Pedro Ángel Palou

Pedro Ángel Palou

Fellow: Awarded 2011
Field of Study: Fiction

Competition: Latin America & Caribbean

Sorbonne Paris V

Pedro Ángel Palou (born in Puebla, Mexico, 1966) is a prolific novelist and essayist. He has worked in the public service as Minister of Culture and in Higher Education, for fifteen years as Professor of Literature and President of Universidad de las Américas in Puebla (UDLA) and also as a Visiting Professor in Paris (Sorbonne Rene Descartes), with Michel Maffesoli, and in Dartmouth College where he is writer in residence (2011-2012). He is the author of thirty-three books, including an acclaimed novel, Como quien se desangra (Xavier Villaurrutia Prize in 2003) and an historical trilogy, about Zapata, Morelos and Cuauhtémoc, three important heroes of Mexican history. He is an anchorman on public television (History Channel and Canal 22), chef, soccer referee, and journalist.

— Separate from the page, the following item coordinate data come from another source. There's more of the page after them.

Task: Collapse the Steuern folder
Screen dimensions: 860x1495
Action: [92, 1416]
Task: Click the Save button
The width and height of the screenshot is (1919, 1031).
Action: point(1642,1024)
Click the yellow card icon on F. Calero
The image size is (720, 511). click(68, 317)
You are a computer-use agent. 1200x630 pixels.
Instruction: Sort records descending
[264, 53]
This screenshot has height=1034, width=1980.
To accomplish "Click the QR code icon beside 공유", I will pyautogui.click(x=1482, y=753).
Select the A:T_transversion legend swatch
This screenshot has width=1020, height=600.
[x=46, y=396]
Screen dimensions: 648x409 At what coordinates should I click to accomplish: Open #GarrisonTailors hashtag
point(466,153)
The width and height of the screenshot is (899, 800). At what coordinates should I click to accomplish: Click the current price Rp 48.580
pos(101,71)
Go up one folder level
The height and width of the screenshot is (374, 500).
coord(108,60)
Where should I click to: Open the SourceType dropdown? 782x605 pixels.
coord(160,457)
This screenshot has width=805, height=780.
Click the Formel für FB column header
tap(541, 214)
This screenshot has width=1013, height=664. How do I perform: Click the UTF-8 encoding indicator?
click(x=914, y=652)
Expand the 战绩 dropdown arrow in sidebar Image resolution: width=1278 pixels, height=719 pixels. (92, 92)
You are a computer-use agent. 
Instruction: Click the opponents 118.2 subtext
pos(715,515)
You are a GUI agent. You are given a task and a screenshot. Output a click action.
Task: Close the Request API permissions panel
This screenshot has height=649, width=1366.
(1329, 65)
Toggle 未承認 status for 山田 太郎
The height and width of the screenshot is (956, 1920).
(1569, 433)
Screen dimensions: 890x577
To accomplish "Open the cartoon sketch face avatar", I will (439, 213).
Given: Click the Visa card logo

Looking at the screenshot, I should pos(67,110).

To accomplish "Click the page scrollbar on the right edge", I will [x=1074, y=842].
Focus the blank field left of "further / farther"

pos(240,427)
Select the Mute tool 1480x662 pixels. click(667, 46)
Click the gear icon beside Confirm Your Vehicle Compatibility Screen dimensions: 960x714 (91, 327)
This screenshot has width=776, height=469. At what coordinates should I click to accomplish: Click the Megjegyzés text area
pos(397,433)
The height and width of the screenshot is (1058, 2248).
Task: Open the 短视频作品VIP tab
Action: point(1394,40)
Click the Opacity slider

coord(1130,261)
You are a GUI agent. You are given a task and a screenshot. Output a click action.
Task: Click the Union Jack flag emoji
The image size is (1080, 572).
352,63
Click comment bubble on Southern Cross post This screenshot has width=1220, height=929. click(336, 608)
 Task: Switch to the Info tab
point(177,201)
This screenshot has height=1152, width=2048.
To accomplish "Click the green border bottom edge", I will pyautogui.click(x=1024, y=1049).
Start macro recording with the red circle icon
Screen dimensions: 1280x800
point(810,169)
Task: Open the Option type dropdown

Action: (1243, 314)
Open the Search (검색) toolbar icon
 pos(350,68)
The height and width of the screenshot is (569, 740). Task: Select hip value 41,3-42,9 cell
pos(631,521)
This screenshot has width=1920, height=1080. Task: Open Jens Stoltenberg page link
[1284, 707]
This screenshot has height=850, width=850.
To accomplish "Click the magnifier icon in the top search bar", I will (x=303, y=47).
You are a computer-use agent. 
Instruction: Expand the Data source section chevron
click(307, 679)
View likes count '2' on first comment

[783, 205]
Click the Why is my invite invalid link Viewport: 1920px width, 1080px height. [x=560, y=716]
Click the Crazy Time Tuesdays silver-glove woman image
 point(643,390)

Professor Palou has a Ph.D in Social Sciences and was honored with the Francisco Xavier Clavigero National Prize in History for his book about sociology of culture in Mexico between 1900-1940, La casa del silencio, aproximación en tres tiempos a Contemporáneos. In 2009, he was a finalist of the Planeta Casa America competition with his novel El dinero del diablo, published in twenty-two countries of the Spanish-speaking world.